The Merchant Marine Ministry said 19 people were killed and 138 were rescued near the eastern Aegean Sea island of Kalymnos, in one of the worst accidents in Greek waters since the mass migrant flows started after the war in Syria.
The death toll in the Aegean over the last three days has now reached nearly 50, while in Spain rescuers found the bodies of four migrants and are searching for 35 missing from a boat that ran into trouble trying to reach Spain from Morocco.
Greek Prime Minister Alexis Tsipras voiced sorrow at the new deaths, and lashed out at Europe’s “inability to defend its [humanitarian] values” by providing a safe alternative to the dangerous sea journeys in frail boats provided by smuggling gangs.
“I want to express ... my endless grief at the dozens of deaths and the human tragedy playing out in our seas,” he told parliament. “The waves of the Aegean are not just washing up dead refugees, dead children, but [also] the very civilization of Europe.”
Tsipras laid responsibility for the tragedy with Western countries, whose military interventions in the Middle East “were not to introduce democracy ... but to serve financial interests.”
“And now, those who sowed winds are reaping whirlwinds, but these mainly afflict reception countries,” he added.
“I feel ashamed of Europe’s inability to effectively address this human drama, and of the level of debate ... where everyone tries to shift the blame onto someone else,” Tsipras said.
Four coast guard patrol vessels, a helicopter and three fishing boats helped rescue the survivors off Kalymnos, and nobody was listed as missing, the Merchant Marine Ministry said. The accident occurred shortly before midnight Thursday, when the wooden boat in which the migrants had left from Turkey took on water and sank in moderately strong winds.

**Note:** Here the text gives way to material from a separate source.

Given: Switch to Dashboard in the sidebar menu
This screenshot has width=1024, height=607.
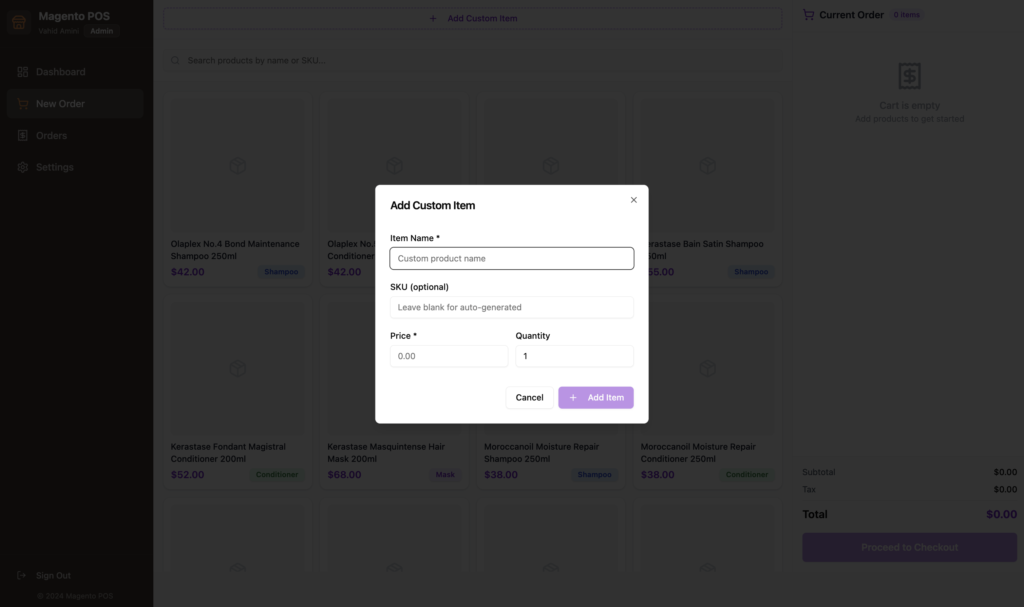Looking at the screenshot, I should 60,71.
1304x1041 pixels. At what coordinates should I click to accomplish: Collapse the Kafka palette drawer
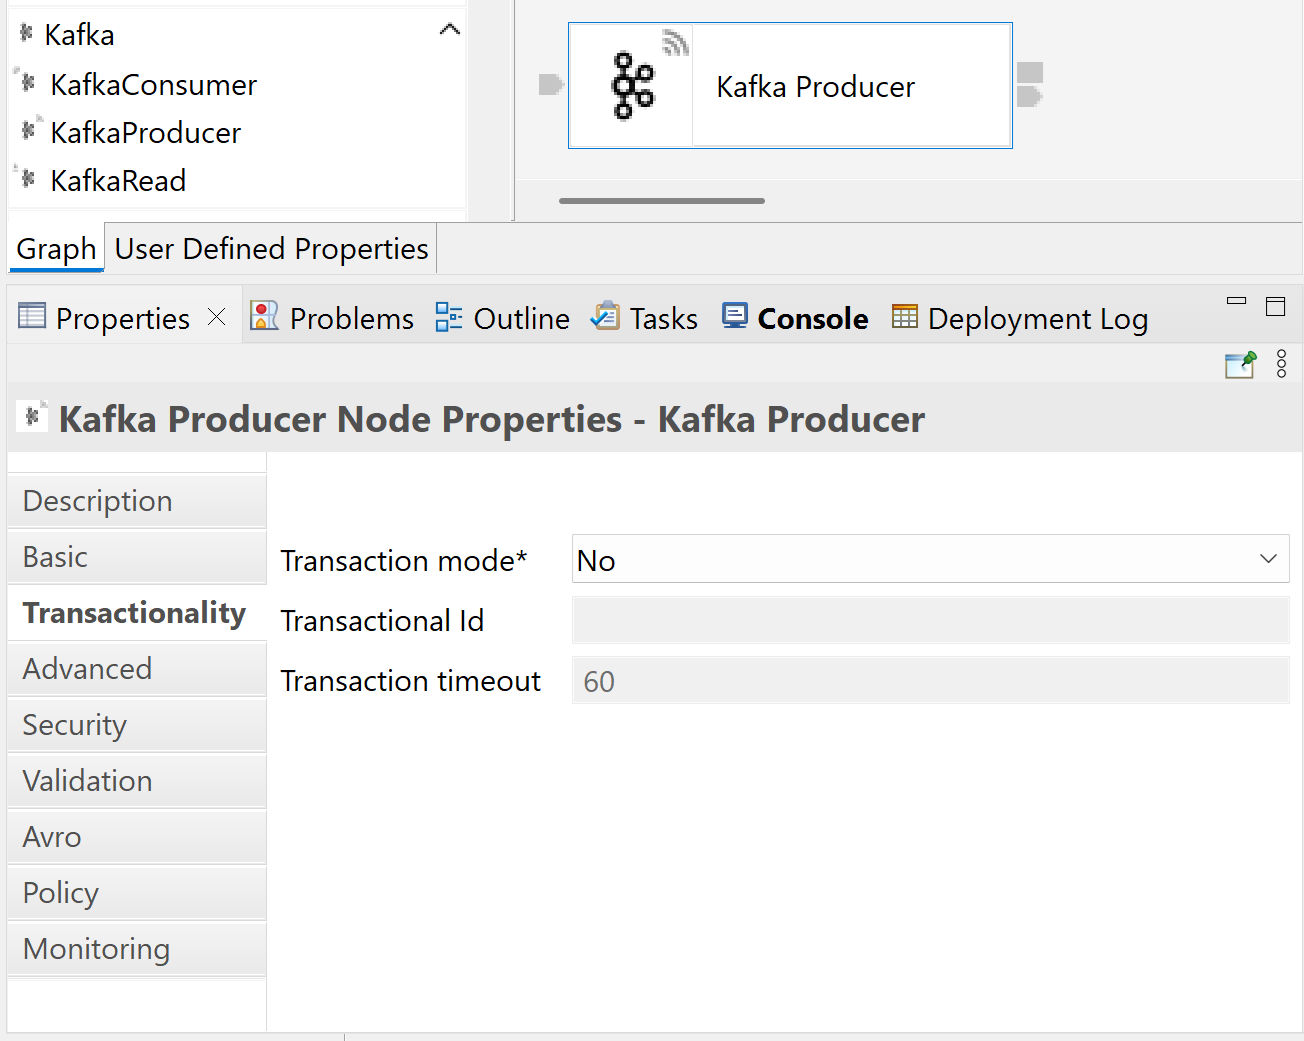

At least three more people died when another migrant boat sunk off the nearby island of Rhodes. Three people are still missing, while six were saved. On the islet of Agathonissi, a fisherman recovered the body of a boy missing from yet another accident on Wednesday.
Meanwhile, authorities on Friday raised to 16 the number of deaths from another migrant ship disaster off the island of Lesbos on Wednesday. They said 274 people have been rescued in total, while one more migrant remains listed as missing.
Lesbos has borne the brunt of the refugee crisis in Greece, with more than 300,000 people reaching the island this year on small boats from Turkey, police say. More than a third of that number has come in October alone, rushing to avoid the onset of harsh winter weather, and as conditions in camps in countries neighboring Syria deteriorate.
In Spain, the Marine Rescue Service said Friday that 15 migrants were found alive on the boat Thursday in the Mediterranean Sea, south of the Spanish port of Malaga, and four bodies were recovered. About 35 people are still missing.
Greece is the main point of entry for people fleeing war and poverty in the Middle East and Africa and seeking a better life in Europe, after an alternative sea route from Libya to Italy became too dangerous. Well over half a million people -- mainly Syrians and Afghans -- have arrived so far this year from the nearby Turkish coast, as European governments weigh taking tougher measures to try to limit the number of arrivals in Europe.
The influx has overwhelmed authorities in Greece, which is struggling through its worst financial crisis in decades.
“This is a problem that exceeds the capacity of Europe, not a small country that faces its own financial crisis,” Tsipras told parliament.
His left-led government has appealed for more assistance from its EU partners. It argues that the migrants should be registered in camps in Turkey from which they could be directly flown to host countries under the EU’s relocation program, in order to spare them the perilous sea voyage.
Migration Minister Yiannis Mouzalas expressed shock at the new deaths, and appealed for a more coherent European policy on immigration.
“It’s a good thing that we are shocked. The danger is that we’ll start getting used to it,” he told state TV.